Aim of the task: Continue the network security text for Safespring's Kubernetes services, picking up after its final line.
BEGIN Document text
Network Security¶
This document outlines the network security requirements and practices for Safespring on-demand Kubernetes services.
4.1 Network Protection¶
Safespring Kubernetes clusters are deployed on top of OpenStack infrastructure, where security groups provide the first line of network perimeter protection.
OpenStack Security Groups:
- Stateful virtual firewalls applied to cluster nodes.
- Default-deny rules for inbound traffic, with explicit allowlists for Kubernetes control plane and worker node communication.
- Granular filtering for API access and service ports.
All external traffic to the Kubernetes cluster is routed through a dedicated HAProxy load balancer:
HAProxy Load Balancer:
- Acts as a secure entry point to the Kubernetes control plane and ingress services.
- Provides TLS termination for incoming traffic.
- Supports high availability and redundancy across multiple nodes.
- Enforces rate limiting, connection filtering, and DDoS protection at the edge.
On the cluster OS level, Talos Linux further reduces the attack surface by:
- Disabling unnecessary services and network daemons.
- Enforcing secure-by-default configurations with immutable networking settings.
- Providing an API-driven firewall configuration mechanism.
4.2 Network Services Security¶
Protocol Security:
- All internal Kubernetes communication is encrypted with TLS.
END Document text
BEGIN Material shown
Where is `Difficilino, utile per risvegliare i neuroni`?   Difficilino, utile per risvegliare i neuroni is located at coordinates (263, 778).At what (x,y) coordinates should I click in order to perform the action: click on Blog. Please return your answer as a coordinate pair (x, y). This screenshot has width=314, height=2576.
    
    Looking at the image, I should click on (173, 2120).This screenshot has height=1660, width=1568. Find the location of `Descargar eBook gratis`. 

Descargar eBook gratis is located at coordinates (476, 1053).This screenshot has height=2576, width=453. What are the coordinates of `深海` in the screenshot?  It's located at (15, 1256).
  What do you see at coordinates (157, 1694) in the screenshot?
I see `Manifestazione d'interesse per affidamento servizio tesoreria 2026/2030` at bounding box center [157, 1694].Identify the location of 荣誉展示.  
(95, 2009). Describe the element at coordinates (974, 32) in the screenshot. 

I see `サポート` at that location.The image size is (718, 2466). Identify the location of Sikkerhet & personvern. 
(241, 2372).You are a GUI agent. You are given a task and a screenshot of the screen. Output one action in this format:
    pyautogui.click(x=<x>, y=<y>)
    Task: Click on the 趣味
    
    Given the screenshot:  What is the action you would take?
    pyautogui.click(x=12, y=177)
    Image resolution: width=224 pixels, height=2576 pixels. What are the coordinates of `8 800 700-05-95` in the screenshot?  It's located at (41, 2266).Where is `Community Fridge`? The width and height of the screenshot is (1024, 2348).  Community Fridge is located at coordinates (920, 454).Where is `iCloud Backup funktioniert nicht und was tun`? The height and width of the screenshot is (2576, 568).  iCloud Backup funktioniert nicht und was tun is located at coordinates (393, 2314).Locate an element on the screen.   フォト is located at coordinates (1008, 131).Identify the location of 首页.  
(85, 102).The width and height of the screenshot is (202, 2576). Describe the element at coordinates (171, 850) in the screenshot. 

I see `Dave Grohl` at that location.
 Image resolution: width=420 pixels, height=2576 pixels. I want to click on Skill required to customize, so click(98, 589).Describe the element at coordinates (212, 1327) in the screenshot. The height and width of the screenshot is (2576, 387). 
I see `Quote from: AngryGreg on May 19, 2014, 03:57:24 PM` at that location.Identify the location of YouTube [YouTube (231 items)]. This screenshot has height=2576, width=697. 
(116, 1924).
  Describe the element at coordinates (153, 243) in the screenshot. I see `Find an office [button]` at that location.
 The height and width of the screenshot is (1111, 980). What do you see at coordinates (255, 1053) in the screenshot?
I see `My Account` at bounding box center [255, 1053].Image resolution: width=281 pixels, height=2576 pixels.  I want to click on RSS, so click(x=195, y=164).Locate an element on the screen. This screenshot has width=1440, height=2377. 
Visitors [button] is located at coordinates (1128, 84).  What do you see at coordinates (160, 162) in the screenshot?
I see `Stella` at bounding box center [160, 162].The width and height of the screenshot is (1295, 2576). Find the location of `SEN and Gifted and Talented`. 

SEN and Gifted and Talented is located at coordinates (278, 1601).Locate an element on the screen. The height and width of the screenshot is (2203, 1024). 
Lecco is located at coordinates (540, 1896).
END Material shown
Your response:
- Mutual TLS (mTLS) can be enabled for pod-to-pod and service-to-service traffic using service mesh integrations.
Service Hardening:
- Kubernetes API server access is restricted via Zitadel RBAC + MFA authentication.
- Node-to-node and pod-to-pod traffic flows are minimized using default-deny NetworkPolicies.
- Talos Linux ensures minimal exposure by running no general-purpose services on cluster nodes.
Ingress and Egress Control:
- External ingress traffic flows through the HAProxy load balancer, which provides TLS termination and routing to the correct Kubernetes services.
4.3 Network Segmentation¶
Kubernetes Network Policies:
- Workloads are isolated by default with explicit policies defining allowed communication paths.
- Policies enforce micro-segmentation between namespaces, reducing lateral movement risks.
Cilium with eBPF for Network Hardening: Safespring leverages Cilium, a CNI (Container Network Interface) powered by eBPF, for advanced Kubernetes networking and security.